En el caso de España, el retroceso no es anecdótico. Desde el máximo alcanzado en 2019, con 62 puntos, el deterioro ha sido progresivo. La edición 2024 lo atribuye al estancamiento en las reformas, a la politización partidista de instituciones clave y a la falta de transparencia en la gestión pública. El debilitamiento de organismos de control en algunas comunidades autónomas y los reiterados y sonoros escándalos que afectan a responsables públicos.
Comparativamente, España se aleja de los referentes europeos. Mientras países como Dinamarca, Finlandia o Suecia se mantienen en cabeza –con puntuaciones superiores a 80–, nuestro país se sitúa por debajo de la media de Europa Occidental y la Unión Europea, que ronda los 66 puntos. Incluso naciones tradicionalmente menos aventajadas, como Portugal, presentan hoy índices mejores que los nuestros.
Este deterioro institucional contrasta con la escasa preocupación que manifiesta la ciudadanía española. Según un reciente barómetro del Centro de Investigaciones Sociológicas (CIS), la corrupción y el fraude ocupan apenas el noveno lugar entre los principales problemas percibidos por los ciudadanos, con un 10,6% de menciones, lejos de la vivienda (22,3%), el paro (18,7%) y la crisis económica (17,6%). Aunque la inquietud por la corrupción ha aumentado ligeramente respecto a meses anteriores –en parte debido a recientes escándalos judiciales–, sigue sin figurar entre las prioridades.

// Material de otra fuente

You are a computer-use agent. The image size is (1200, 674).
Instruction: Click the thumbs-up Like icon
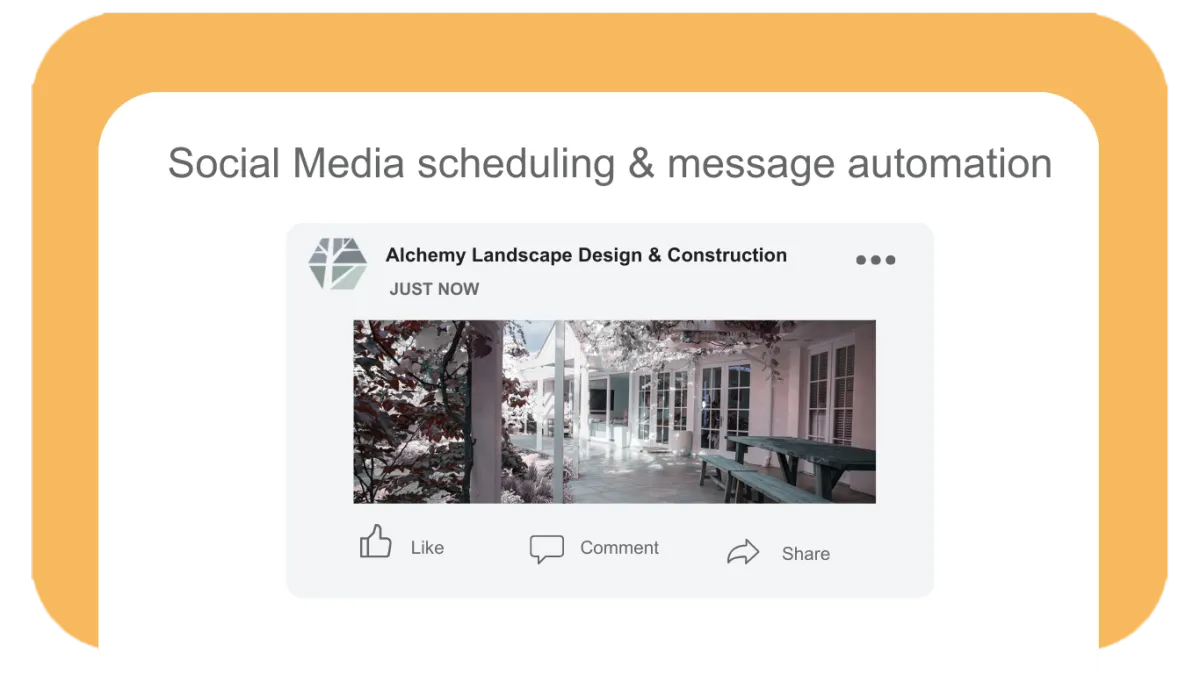tap(376, 542)
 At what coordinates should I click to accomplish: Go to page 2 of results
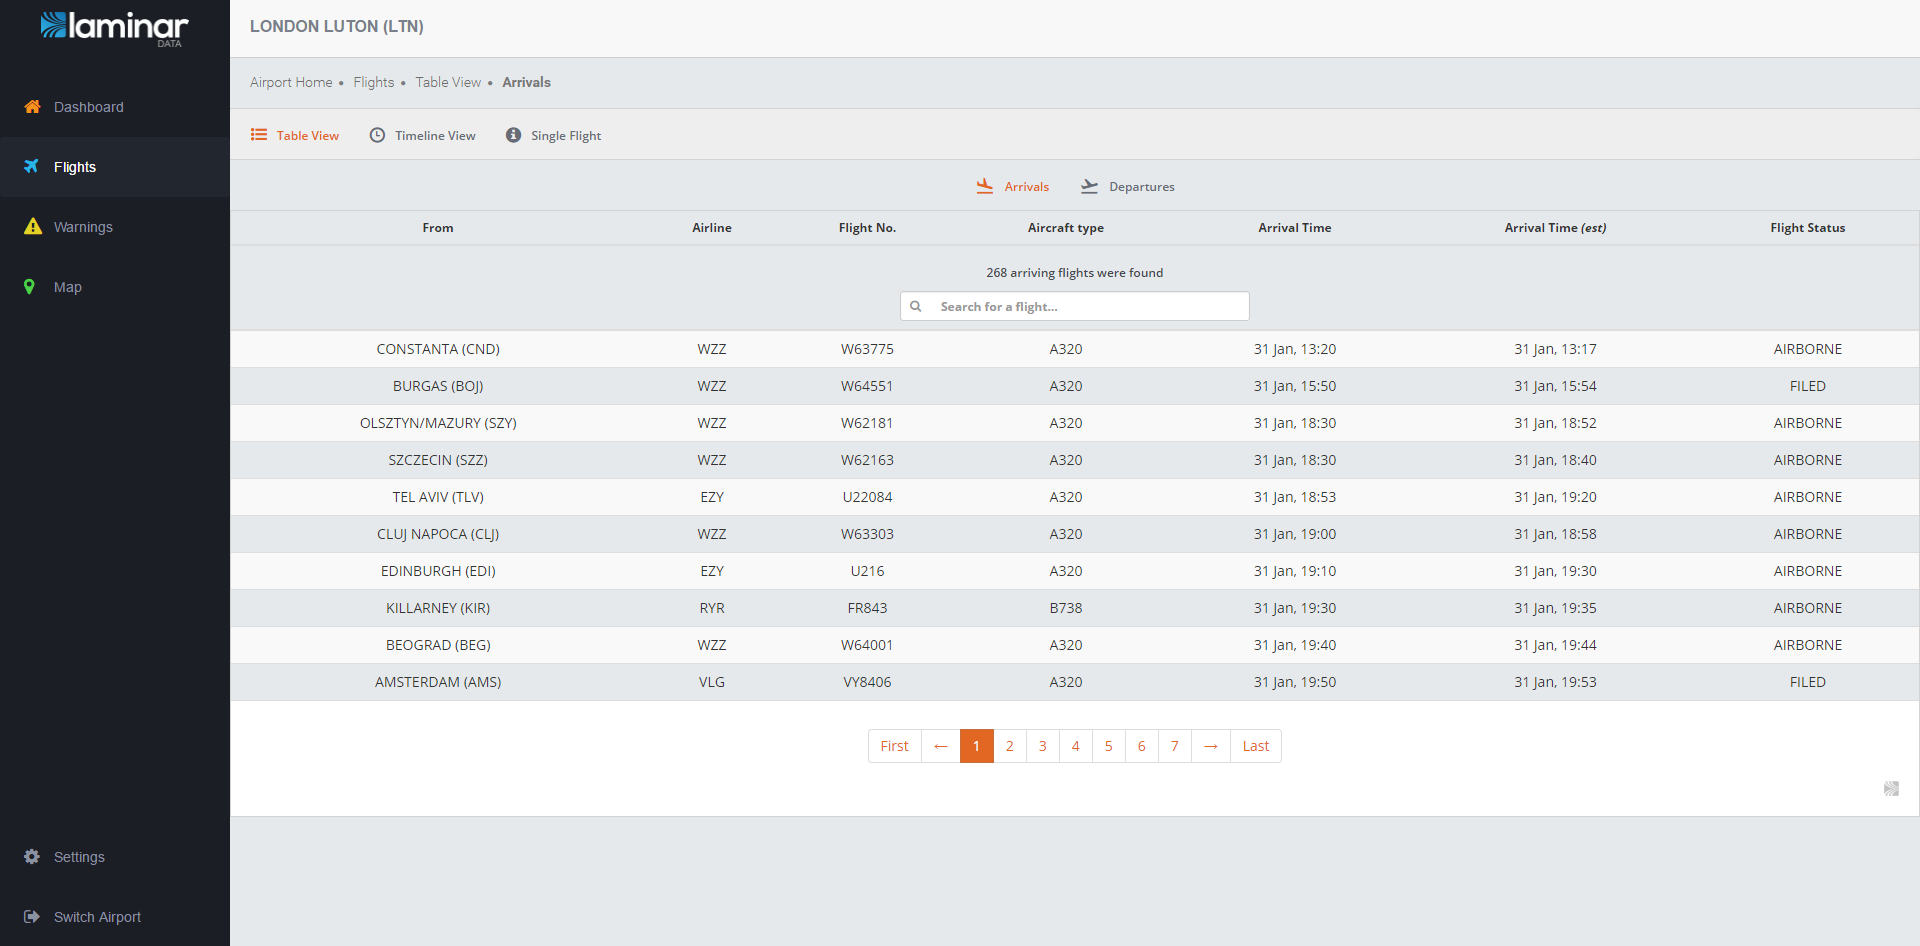pos(1009,746)
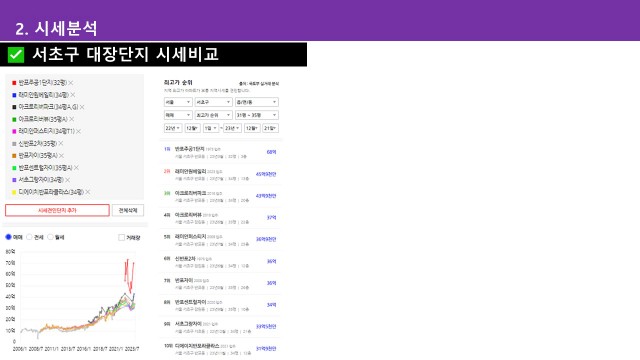This screenshot has height=360, width=640.
Task: Enable the 거래량 checkbox
Action: tap(121, 238)
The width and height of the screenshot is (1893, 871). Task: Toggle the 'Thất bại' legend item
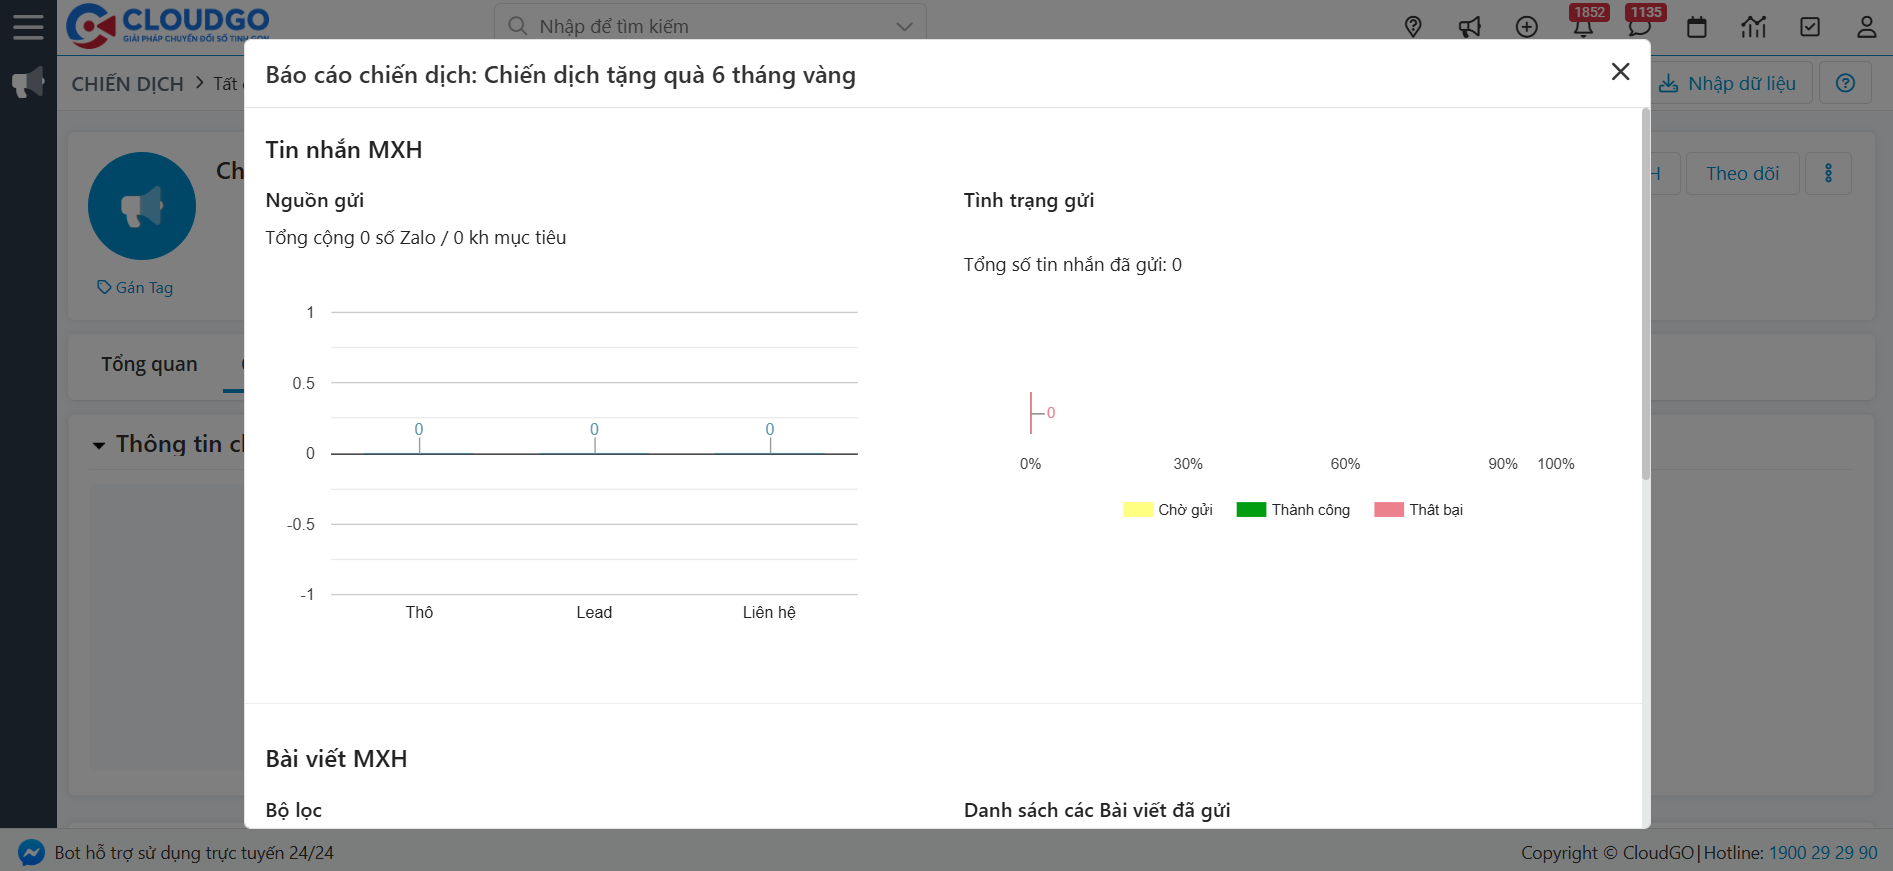coord(1419,510)
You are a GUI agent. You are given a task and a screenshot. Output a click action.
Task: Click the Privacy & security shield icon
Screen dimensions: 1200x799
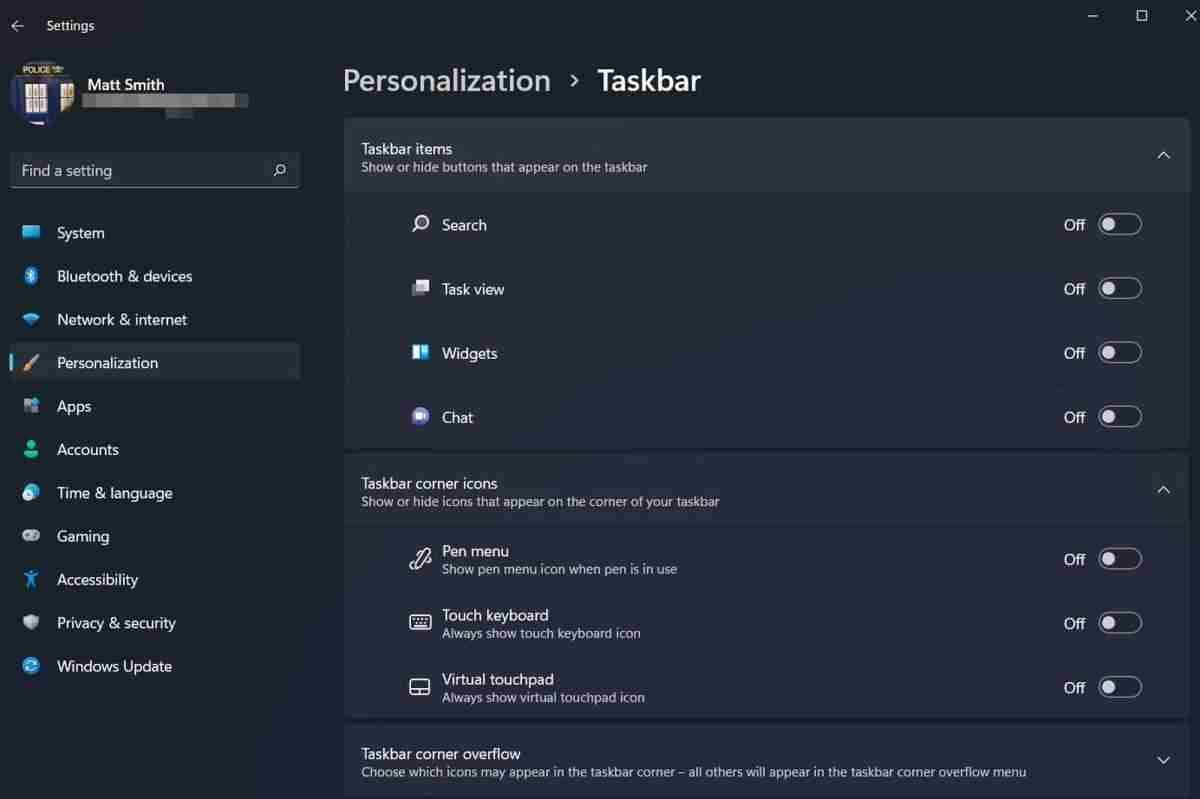[31, 623]
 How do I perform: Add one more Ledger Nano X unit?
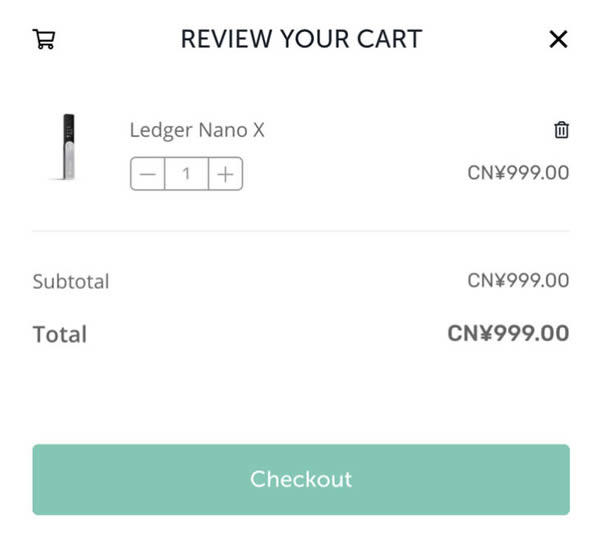226,174
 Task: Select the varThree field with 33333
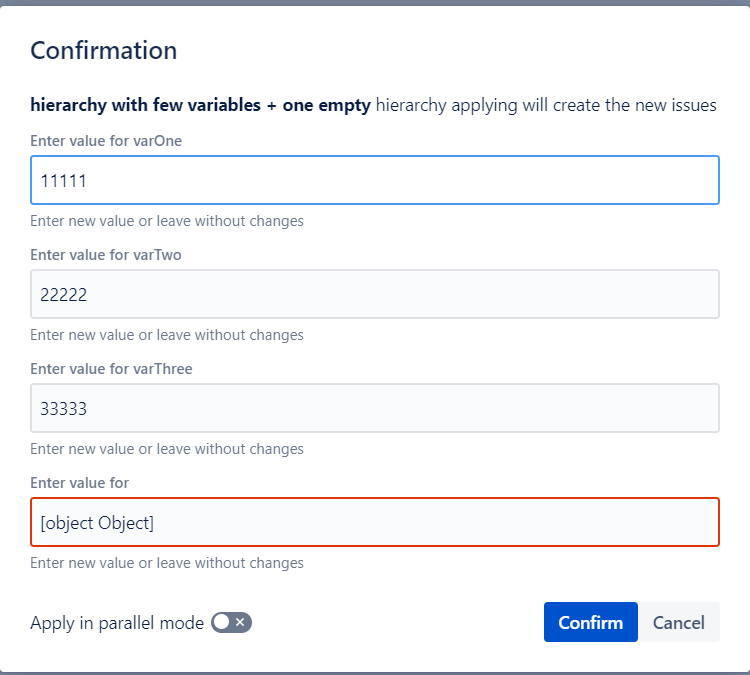tap(374, 408)
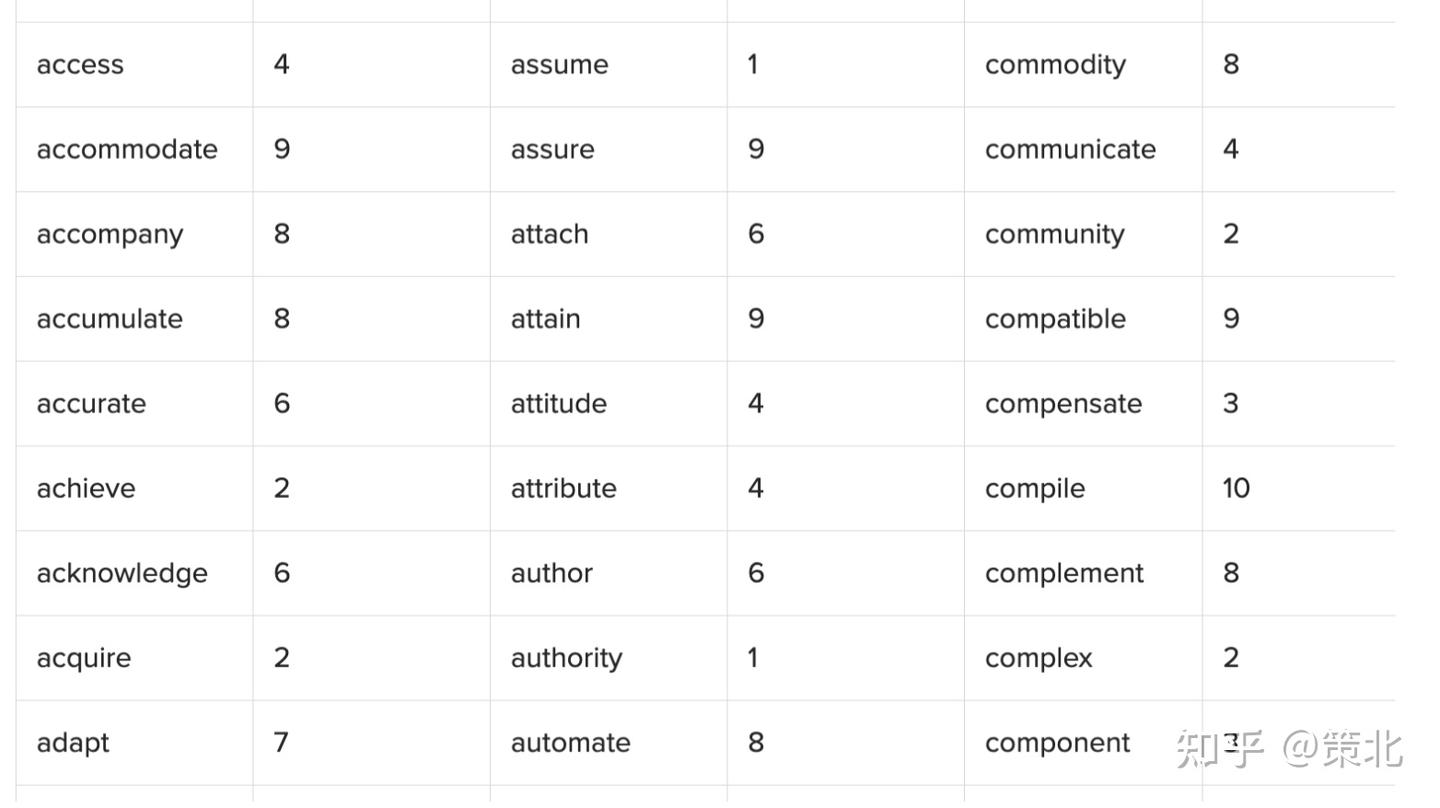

Esta desconexión entre la gravedad objetiva del fenómeno y la percepción social contribuye, sin duda, a su persistencia. La corrupción en España no escandaliza en exceso a sus moradores, lo que reduce la presión social imprescindible para impulsar reformas.
La corrupción adopta múltiples formas: desde servidores públicos que exigen o reciben favores a cambio de servicios, hasta políticos que desvían fondos públicos u otorgan contratos a sus allegados. Empresas que sobornan para lograr licitaciones, profesionales que facilitan operaciones opacas o sistemas financieros diseñados para ocultar riqueza ilícita son igualmente protagonistas. La corrupción prolifera en sectores variados —salud, educación, infraestructuras o deporte— y evoluciona al amparo de cambios legislativos, tecnológicos o institucionales. Se trata, en definitiva, de un fenómeno versátil y resistente que encuentra siempre nuevas vías de expresión.
La reacción política ante los datos tampoco invita al optimismo. En lugar de asumir la gravedad y comprometerse a corregir las deficiencias, algunas voces gubernamentales han optado por desacreditar al mensajero, cuestionando la imparcialidad de la organización.
La corrupción no es solo un fenómeno judicial ni una cuestión de imagen exterior. Combatirla exige voluntad política, robustez institucional y compromiso ciudadano. No basta con proclamar tolerancia cero; es preciso reforzar los mecanismos de control, proteger a los denunciantes, garantizar la independencia judicial y promover una cultura de transparencia. La mejora en la percepción internacional no llegará por casualidad ni por decreto, sino como fruto de una regeneración efectiva que hoy, lamentablemente, sigue pendiente y cada año se aleja un poco más.